La liturgie oubliée. La prière eucharistique en Gaule antique et dans l'Occident non romain
M. SmythLiturgie et pastorale - Recenseur : Bruno Clarot s.j.
La première partie de sa thèse concerne le corpus documentaire jusqu'au IXe s. ayant échappé à la réforme carolingienne. Ce corpus est présent dans l'Europe du Nord depuis l'Irlande jusqu'au Portugal et l'Autriche en passant par la Gaule Cisalpine. Les liturgies y sont très diversifiées et assez différentes du rite romain unifié entre les Ve-VIe siècles, mais elles lui empruntent depuis lors de plus en plus d'éléments. La deuxième partie traite des prières eucharistiques de l'assemblée dominicale (structure, origine, interprétation) et tente un essai de synthèse. Les sacramentaires francs anciens offrent un ordo missae clair et uniforme, avec des prières variées, mais un substrat primitif commun. On y trouve un ordre rigoureux identique depuis la préface. Dans le fonds autochtone, on décèle trois strates: la première, concise et archaïque, est proche des sources des IIe au Ve siècles, où rien n'était encore codifié, mais où la créativité ne concernait guère que les hymnes. La deuxième strate aux VIe-VIIe siècles concerne surtout des pièces pascales avec une hypertrophie rhétorique. La troisième strate se caractérise par des logorrhées euchologiques et des digressions oratoires qui ont probablement motivé la réforme unificatrice carolingienne. On s'aperçoit que la liturgie gallicane reposait sur un petit nombre de « pivots » ou formules fixes venant d'un lointain passé auquel on restait fidèle. La force de la coutume y était pour beaucoup, de même que l'absence de grands créateurs et d'une autorité centrale. Il semble que les sacramentaires iro-gallicans aient beaucoup repris à la liturgie africaine du IIIe s. influencée elle-même par l'Orient au IIe s. Ils plongent leurs racines chez Ignace d'Antioche, Irénée, Justin, Tertullien, Cyprien… Ce fonds gallican est prénicéen, ignore les querelles trinitaires et ne possède pas d'épiclèse.

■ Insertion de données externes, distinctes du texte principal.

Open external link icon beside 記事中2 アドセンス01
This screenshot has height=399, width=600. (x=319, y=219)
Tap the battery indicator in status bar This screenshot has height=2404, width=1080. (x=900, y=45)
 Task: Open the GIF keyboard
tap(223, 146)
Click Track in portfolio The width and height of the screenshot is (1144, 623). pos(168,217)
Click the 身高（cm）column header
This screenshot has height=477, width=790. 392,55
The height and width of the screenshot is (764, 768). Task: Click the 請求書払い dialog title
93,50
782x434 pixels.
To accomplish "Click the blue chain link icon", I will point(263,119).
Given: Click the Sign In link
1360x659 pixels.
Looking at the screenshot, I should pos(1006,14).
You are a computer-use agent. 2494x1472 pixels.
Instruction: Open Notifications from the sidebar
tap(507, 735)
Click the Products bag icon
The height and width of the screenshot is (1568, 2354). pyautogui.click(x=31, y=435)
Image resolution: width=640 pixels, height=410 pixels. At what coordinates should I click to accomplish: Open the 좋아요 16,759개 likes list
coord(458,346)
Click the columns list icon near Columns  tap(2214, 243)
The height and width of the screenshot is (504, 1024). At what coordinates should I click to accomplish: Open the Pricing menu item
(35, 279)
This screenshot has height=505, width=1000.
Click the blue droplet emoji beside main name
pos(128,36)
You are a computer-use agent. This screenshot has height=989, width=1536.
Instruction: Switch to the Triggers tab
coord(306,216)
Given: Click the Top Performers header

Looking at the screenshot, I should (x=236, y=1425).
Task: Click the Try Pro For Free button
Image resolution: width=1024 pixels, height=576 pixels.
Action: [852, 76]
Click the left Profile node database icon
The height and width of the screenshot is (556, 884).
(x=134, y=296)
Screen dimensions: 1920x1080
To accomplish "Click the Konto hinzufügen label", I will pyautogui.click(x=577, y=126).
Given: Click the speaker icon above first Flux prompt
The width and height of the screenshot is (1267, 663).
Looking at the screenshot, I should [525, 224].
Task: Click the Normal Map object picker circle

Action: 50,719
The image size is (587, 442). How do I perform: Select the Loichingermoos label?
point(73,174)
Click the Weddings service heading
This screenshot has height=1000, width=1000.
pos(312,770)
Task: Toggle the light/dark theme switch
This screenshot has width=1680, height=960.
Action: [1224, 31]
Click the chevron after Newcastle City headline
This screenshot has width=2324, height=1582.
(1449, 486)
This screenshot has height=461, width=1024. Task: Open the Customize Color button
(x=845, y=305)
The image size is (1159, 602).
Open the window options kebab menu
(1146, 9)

Ce beau travail qui demande à être prolongé par d'autres chercheurs, est l'oeuvre d'un laïc marié, professeur de liturgie en France et à l'étranger. Dans sa postface, M.S. Gros y Pujol, de l'école catalane, fait l'éloge de cette importante recherche qui renouvelle bien des idées reçues et souligne le rôle de Milan (et de Carthage?) dans les strates primitives. Smyth a aussi mis en lumière la richesse théologique de l'ancienne euchologie gallicane. Ces éloges doivent mettre l'eau à la bouche des liturgistes. - B. Clarot, S.J.